Did you always want to make music?

Music has been it for me since I was young although the context of what I wanted to do has evolved. But I’ve always wanted to be involved in something creative. I’ve never been great with the 9-5 idea although I have great respect for it. I always wanted to pursue something else.

How did the Red Bull Music Academy help you?

It opened my eyes to my potential. You meet guys at the academy whose core equipment may be three machines all in the box but the way they use them makes you think in different ways.

The core ethos of the academy is based on sharing and collaboration. It wasn’t about going in and trying to churn out 15 tracks with x, y and z and hoping you get a chance to work with one of the mentors. It was more focused on learning through other people, being able to collaborate and be in small, creative spaces with for long periods.

How about songwriting?

When you go into the studio everyday it can become semi-formulaic. The academy opens your perspective to different approaches – from sequencing a track to coming up with different drum sounds. It makes you go in new musical directions.

As a producer I listen to music all the time. Whether it be the new Justin Timberlake track to something from a Oneman mix on Rinse. And that all influences you in some ways. But I found it was when I watched others using fresh studio techniques that it had a lasting impact.

You were raised in Dublin and now live in Manchester – have your surroundings influenced your music?

Moving from Ireland to the UK opened up my perspectives on music. I would never have touched on d’n’b or dubstep when I was in Dublin. Dubstep filtered through via a lot of the hip hop I was listening to. When I started going clubbing in the UK, it was invigorating to see what else was going on.

I’m lucky to be surrounded by a lot of creative people in Manchester. I might be having a real funk in the studio for three or four weeks and all it will take is a coffee with peers of mine to regenerates my creative juices. That's been the biggest influence on my sound.

I’ll see Jon K from Hoya Hoya DJing and he’ll play something I’ve never heard before and it’ll push me towards something different. Me, Jon and Matt [Lone] will meet up for a brew and we’ll start with a fart gag and end with discussion about studio. There’s no smoke or mirrors when you hit a creative slump. Everyone is willing to help each other out.

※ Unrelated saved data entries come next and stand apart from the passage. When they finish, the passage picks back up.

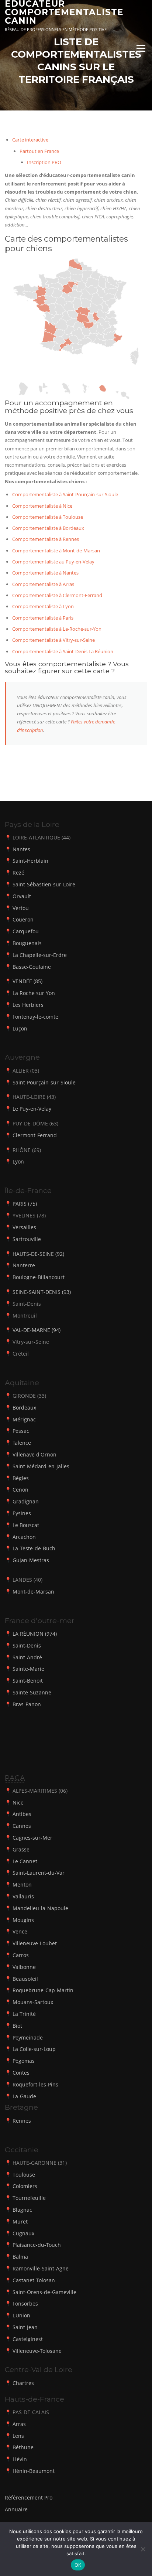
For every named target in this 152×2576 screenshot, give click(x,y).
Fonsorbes (25, 2303)
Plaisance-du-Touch (37, 2244)
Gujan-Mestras (31, 1560)
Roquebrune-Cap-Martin (43, 1990)
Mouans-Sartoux (33, 2002)
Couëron (23, 919)
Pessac (21, 1430)
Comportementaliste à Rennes (45, 539)
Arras (19, 2423)
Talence (22, 1442)
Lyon (18, 1161)
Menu (140, 48)
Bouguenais (27, 943)
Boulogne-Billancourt (39, 1277)
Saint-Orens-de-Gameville (44, 2292)
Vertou (21, 908)
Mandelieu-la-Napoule (40, 1908)
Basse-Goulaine (32, 966)
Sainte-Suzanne (32, 1692)
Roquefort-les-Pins (35, 2084)
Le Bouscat (26, 1525)
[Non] (142, 2549)
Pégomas (24, 2060)
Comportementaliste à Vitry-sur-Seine (53, 640)
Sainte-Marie (28, 1668)
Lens (18, 2435)
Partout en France (39, 151)
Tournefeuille (29, 2197)
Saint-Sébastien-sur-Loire (44, 884)
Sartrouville (27, 1239)
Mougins (23, 1920)
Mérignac (24, 1419)
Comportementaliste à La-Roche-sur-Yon (56, 629)
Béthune (23, 2447)
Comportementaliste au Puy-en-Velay (53, 561)
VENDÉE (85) (27, 981)
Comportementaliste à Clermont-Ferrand (57, 595)
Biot (17, 2025)
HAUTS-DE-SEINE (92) (38, 1253)
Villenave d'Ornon (34, 1454)
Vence (20, 1931)
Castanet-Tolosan (34, 2280)
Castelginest (28, 2338)
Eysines (22, 1513)
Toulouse (24, 2174)
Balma (20, 2256)
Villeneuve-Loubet (35, 1943)
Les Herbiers (28, 1004)
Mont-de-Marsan (33, 1591)
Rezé (18, 872)
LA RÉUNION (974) (35, 1633)
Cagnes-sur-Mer (32, 1837)
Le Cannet (25, 1861)
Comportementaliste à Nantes (45, 572)
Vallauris (23, 1896)
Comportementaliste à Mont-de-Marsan (56, 550)
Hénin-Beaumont (34, 2470)
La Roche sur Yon (34, 992)
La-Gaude (24, 2096)
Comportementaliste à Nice (42, 505)
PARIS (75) (25, 1203)
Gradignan (26, 1501)
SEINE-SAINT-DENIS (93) (42, 1291)
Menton (22, 1884)
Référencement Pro (28, 2497)
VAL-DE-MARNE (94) (37, 1329)
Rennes (22, 2120)
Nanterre (24, 1265)
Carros (21, 1955)
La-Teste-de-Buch (34, 1548)
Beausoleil (25, 1978)
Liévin (20, 2459)
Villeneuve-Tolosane (37, 2350)
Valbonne (24, 1966)
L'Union (21, 2315)
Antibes (22, 1813)
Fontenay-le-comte (35, 1016)
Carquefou (26, 931)
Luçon (20, 1028)
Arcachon (24, 1536)
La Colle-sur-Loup (34, 2048)
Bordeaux (24, 1407)
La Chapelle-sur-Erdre (40, 954)
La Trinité (24, 2013)
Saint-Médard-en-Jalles (41, 1466)
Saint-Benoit (28, 1680)
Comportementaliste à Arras (43, 584)
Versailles (24, 1227)
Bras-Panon (27, 1704)
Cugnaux (23, 2233)
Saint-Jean (25, 2327)
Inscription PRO (44, 162)
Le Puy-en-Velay (32, 1108)
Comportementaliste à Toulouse (47, 517)
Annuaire (16, 2509)
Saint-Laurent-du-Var (39, 1872)
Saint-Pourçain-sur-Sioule (44, 1082)
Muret (20, 2221)
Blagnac (22, 2209)
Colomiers (25, 2186)
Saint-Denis (27, 1645)
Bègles (21, 1478)
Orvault (22, 896)
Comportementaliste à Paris (42, 617)
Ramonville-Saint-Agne (41, 2268)
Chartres (23, 2382)
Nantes (21, 849)
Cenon (20, 1489)
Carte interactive (30, 139)
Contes (21, 2072)
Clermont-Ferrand (35, 1135)
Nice (18, 1802)
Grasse (21, 1849)
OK (78, 2565)
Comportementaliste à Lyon (43, 606)
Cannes (22, 1825)
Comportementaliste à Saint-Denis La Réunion (62, 651)
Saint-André (27, 1657)
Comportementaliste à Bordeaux (48, 528)
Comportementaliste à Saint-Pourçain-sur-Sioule (65, 494)
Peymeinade (28, 2037)
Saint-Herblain (30, 860)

Which do you prefer - DJing or producing?

Making music is definitely the most creatively satisfying. DJing is a different feeling. I find that when I’m making music my ideas are a lot more there. I DJ a lot and find it a challenge to break out of tried and tested formulas. You’ve got to remind yourself to keep it fresh.

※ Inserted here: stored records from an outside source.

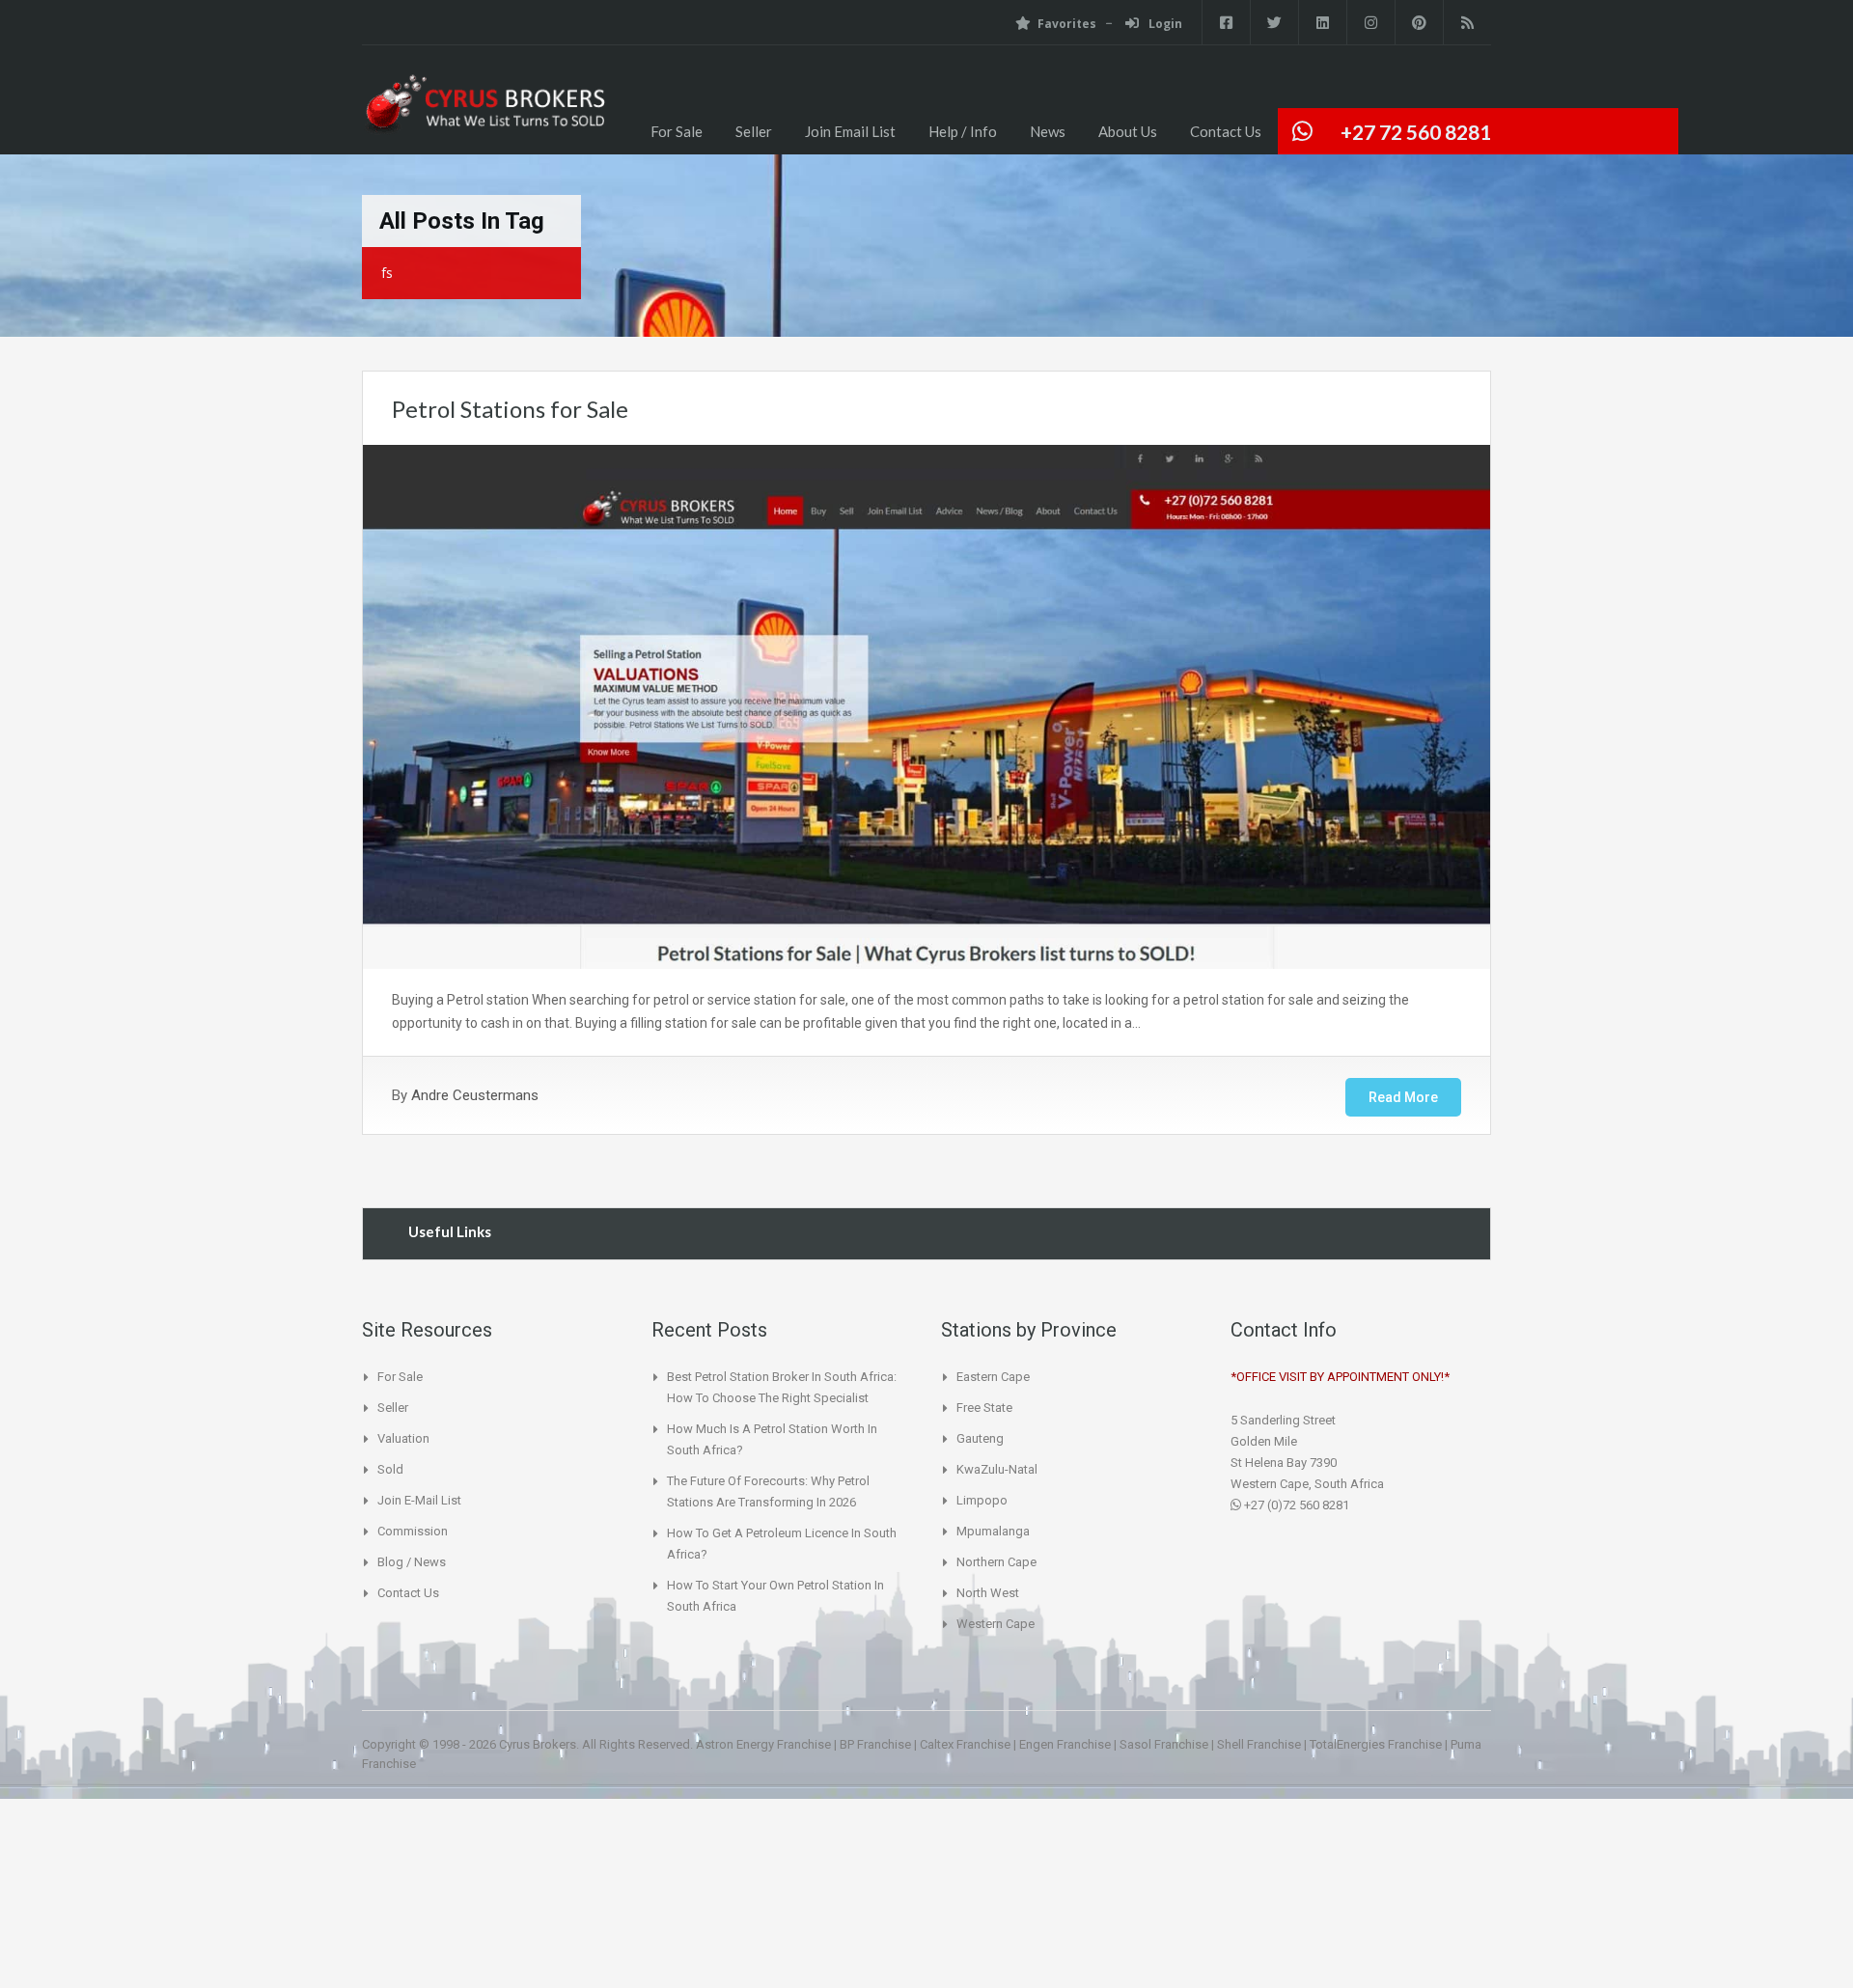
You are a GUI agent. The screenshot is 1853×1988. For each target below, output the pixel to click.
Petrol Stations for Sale (510, 409)
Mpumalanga (993, 1531)
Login (1164, 23)
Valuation (403, 1438)
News (1047, 131)
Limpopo (982, 1500)
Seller (753, 131)
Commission (412, 1531)
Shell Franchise (1259, 1744)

Does your DJing impact your productions?

I rarely play my own music out - I need to change this because I find people complaining. Which is surprising! I don’t go into the studio to make dancefloor bangers. But the music I make I like to keep different all the time. I might be making a slow jam one day, then something more upbeat and housey.

Which songs are you most proud of so far?

Generally everything – not in an arrogant sense but I wouldn't have released it unless I was happy with the songs. I’m really pleased with Addiction, the tune I’ve done with Jenna G. I spent a lot of the last year releasing house records for my own stimulation but I never wanted to be pigeonholed. I wanted to do more pop disco kind of stuff which is where it came from. I don’t want to be known as someone only capable of doing one thing.

Was it a natural connection with you and Jenna on the record?

Jenna is a beast. She’s so easy to work with and we’ve got a great rapport. She’s been around for a minute, and knows how to approach a song incredibly naturally. We started Addiction at the end of a session. We just threw it out there and didn’t really love it. Two or three months later we were like ‘wow’. We locked it down in a day.

What’s next for you?

I’m doing a follow up to Addiction with a singer called Yasmine and a Donna Summer remix. The Donna Summer. Rest in Peace. I’m trying to focus on the new records reaching their full potential. Once they’re done, I can assess where I’m at and whether it’s album time.